Top of The data

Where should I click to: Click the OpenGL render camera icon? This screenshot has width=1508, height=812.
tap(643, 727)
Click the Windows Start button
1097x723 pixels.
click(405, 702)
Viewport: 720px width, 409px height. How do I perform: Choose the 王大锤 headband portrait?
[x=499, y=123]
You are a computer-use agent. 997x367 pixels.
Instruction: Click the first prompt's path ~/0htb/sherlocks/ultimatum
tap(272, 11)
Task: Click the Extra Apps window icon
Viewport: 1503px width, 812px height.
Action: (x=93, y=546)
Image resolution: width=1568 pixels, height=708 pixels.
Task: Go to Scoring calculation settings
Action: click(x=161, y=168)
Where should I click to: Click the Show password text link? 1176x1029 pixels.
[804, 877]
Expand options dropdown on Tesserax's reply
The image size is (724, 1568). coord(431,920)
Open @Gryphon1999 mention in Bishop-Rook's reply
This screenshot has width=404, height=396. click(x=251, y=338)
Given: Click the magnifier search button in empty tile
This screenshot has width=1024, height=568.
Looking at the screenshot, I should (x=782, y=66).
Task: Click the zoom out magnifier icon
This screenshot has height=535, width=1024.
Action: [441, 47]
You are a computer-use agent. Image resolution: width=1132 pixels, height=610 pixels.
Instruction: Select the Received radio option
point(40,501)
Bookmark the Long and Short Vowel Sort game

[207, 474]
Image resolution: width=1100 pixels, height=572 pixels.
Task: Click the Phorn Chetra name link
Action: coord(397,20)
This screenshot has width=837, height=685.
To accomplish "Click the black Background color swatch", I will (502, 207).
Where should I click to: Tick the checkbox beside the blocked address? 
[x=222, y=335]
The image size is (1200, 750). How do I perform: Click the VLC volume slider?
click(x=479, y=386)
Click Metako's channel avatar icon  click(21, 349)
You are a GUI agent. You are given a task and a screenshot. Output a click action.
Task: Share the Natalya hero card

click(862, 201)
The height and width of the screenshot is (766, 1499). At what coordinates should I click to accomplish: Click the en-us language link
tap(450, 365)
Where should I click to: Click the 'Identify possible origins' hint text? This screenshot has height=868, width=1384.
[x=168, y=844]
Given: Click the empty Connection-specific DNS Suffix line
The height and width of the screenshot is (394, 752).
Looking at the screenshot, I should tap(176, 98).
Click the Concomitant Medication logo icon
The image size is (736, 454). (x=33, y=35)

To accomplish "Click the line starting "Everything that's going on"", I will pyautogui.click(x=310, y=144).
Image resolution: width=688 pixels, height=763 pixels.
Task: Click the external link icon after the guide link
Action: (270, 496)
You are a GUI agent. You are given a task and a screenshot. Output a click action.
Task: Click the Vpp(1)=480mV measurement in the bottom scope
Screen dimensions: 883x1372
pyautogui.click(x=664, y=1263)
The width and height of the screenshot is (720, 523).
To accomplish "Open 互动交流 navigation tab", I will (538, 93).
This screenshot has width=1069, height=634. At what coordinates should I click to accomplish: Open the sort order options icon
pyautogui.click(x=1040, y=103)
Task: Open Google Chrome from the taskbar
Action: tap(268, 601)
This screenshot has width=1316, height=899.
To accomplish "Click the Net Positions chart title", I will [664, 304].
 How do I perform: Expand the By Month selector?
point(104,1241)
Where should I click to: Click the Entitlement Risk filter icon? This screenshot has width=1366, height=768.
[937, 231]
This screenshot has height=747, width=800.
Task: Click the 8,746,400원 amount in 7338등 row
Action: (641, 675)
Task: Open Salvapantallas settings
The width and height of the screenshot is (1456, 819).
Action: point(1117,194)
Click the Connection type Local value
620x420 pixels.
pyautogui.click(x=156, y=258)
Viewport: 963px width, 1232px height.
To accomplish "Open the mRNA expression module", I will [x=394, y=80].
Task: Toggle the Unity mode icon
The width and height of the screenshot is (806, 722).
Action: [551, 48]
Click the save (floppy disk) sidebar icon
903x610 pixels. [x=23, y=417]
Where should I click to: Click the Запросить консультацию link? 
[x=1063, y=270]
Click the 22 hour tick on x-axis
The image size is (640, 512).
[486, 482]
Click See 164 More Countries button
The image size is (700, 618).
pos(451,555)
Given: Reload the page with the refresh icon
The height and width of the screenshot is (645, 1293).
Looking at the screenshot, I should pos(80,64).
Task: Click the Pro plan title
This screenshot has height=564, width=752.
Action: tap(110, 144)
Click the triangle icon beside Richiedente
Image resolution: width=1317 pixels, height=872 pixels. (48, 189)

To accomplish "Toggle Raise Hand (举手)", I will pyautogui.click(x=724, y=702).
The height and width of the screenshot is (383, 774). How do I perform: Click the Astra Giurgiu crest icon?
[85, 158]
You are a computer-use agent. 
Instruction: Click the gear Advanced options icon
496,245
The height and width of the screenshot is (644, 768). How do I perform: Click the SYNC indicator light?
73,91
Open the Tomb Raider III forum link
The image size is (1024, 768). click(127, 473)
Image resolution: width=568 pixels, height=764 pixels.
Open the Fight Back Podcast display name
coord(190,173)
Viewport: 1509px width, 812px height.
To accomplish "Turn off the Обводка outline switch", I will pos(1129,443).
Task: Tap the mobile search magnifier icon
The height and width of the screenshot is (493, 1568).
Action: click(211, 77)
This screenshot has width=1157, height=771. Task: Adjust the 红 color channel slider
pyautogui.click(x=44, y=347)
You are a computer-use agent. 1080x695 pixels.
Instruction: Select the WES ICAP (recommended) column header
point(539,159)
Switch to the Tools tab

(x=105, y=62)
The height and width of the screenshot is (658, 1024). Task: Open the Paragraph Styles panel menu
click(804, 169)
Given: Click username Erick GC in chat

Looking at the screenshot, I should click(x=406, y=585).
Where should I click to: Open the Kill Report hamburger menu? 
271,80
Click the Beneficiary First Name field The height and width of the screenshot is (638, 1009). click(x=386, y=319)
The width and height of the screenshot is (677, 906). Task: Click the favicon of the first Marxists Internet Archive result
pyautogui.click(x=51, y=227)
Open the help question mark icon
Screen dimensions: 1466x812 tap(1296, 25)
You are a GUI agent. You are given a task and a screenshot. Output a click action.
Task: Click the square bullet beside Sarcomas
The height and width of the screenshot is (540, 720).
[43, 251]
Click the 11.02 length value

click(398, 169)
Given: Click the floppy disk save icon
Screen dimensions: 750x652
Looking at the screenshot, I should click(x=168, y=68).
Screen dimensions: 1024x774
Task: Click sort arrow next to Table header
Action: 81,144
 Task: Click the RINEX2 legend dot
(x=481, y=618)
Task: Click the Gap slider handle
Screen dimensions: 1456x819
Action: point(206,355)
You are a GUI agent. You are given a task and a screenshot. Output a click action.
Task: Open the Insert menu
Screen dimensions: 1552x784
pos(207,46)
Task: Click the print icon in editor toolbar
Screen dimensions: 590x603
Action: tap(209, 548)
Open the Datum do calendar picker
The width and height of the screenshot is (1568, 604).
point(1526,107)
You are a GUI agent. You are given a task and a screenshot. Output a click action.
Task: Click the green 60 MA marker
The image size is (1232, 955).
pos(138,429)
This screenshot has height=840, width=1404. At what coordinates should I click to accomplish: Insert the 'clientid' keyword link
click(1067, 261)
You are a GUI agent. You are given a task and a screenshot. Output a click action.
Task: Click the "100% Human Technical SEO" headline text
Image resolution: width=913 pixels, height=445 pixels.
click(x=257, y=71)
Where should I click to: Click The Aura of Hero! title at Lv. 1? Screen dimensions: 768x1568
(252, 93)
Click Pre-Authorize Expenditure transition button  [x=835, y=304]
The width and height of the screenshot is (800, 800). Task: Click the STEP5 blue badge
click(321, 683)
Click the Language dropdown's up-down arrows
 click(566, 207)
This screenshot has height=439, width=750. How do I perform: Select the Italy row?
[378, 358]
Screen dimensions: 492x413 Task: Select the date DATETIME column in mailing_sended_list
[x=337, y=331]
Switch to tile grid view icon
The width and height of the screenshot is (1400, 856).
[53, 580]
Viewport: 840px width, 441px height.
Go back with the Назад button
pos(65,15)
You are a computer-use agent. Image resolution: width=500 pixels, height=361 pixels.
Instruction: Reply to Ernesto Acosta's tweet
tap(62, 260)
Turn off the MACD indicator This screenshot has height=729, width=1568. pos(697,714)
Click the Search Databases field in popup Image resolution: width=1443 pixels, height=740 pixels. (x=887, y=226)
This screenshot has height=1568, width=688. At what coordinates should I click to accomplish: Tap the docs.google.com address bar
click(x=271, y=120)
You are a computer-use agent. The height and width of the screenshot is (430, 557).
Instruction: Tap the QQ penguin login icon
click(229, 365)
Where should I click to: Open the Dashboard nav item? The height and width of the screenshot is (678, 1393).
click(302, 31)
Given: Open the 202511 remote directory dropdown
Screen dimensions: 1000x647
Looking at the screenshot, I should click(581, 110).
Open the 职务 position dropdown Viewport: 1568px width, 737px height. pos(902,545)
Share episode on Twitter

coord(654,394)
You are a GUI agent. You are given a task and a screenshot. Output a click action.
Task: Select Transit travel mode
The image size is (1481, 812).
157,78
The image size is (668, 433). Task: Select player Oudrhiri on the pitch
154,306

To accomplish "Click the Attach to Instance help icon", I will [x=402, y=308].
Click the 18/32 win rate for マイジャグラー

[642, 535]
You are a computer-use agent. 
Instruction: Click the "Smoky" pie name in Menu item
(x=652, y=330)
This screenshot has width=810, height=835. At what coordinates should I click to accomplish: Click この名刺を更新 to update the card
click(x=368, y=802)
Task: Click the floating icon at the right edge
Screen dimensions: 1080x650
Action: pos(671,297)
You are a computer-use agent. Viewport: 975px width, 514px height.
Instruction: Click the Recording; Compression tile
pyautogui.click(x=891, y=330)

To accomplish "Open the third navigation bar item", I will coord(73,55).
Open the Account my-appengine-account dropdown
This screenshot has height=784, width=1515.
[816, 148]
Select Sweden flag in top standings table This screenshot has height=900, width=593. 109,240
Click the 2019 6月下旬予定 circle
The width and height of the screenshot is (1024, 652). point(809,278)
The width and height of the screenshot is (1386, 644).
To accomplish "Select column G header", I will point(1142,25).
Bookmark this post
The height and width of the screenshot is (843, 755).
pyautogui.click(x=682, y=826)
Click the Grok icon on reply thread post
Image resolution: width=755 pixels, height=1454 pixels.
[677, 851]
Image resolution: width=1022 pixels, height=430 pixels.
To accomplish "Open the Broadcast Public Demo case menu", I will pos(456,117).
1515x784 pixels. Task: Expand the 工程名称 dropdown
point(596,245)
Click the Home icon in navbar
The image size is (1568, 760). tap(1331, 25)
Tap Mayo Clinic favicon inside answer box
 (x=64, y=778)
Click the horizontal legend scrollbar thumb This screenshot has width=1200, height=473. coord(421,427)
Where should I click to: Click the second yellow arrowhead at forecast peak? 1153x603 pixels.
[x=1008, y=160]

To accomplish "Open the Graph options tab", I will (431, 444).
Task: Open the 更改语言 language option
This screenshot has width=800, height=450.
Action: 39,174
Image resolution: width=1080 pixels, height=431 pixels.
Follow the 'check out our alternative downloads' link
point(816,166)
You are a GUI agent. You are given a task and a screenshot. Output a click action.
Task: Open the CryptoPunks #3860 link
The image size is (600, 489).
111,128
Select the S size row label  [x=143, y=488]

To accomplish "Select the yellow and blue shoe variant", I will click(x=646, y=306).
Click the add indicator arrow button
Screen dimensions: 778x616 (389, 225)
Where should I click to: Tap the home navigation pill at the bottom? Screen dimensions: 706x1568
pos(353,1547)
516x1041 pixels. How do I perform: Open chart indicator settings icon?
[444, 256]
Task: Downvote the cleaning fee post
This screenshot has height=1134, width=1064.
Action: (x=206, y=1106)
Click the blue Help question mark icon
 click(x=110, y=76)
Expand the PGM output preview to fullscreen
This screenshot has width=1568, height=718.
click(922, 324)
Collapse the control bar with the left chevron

Bottom of The data

Your task: Search the data above for the word "Turn" and count the lines where it appears. Only the number should be given.

Exercise answer: 2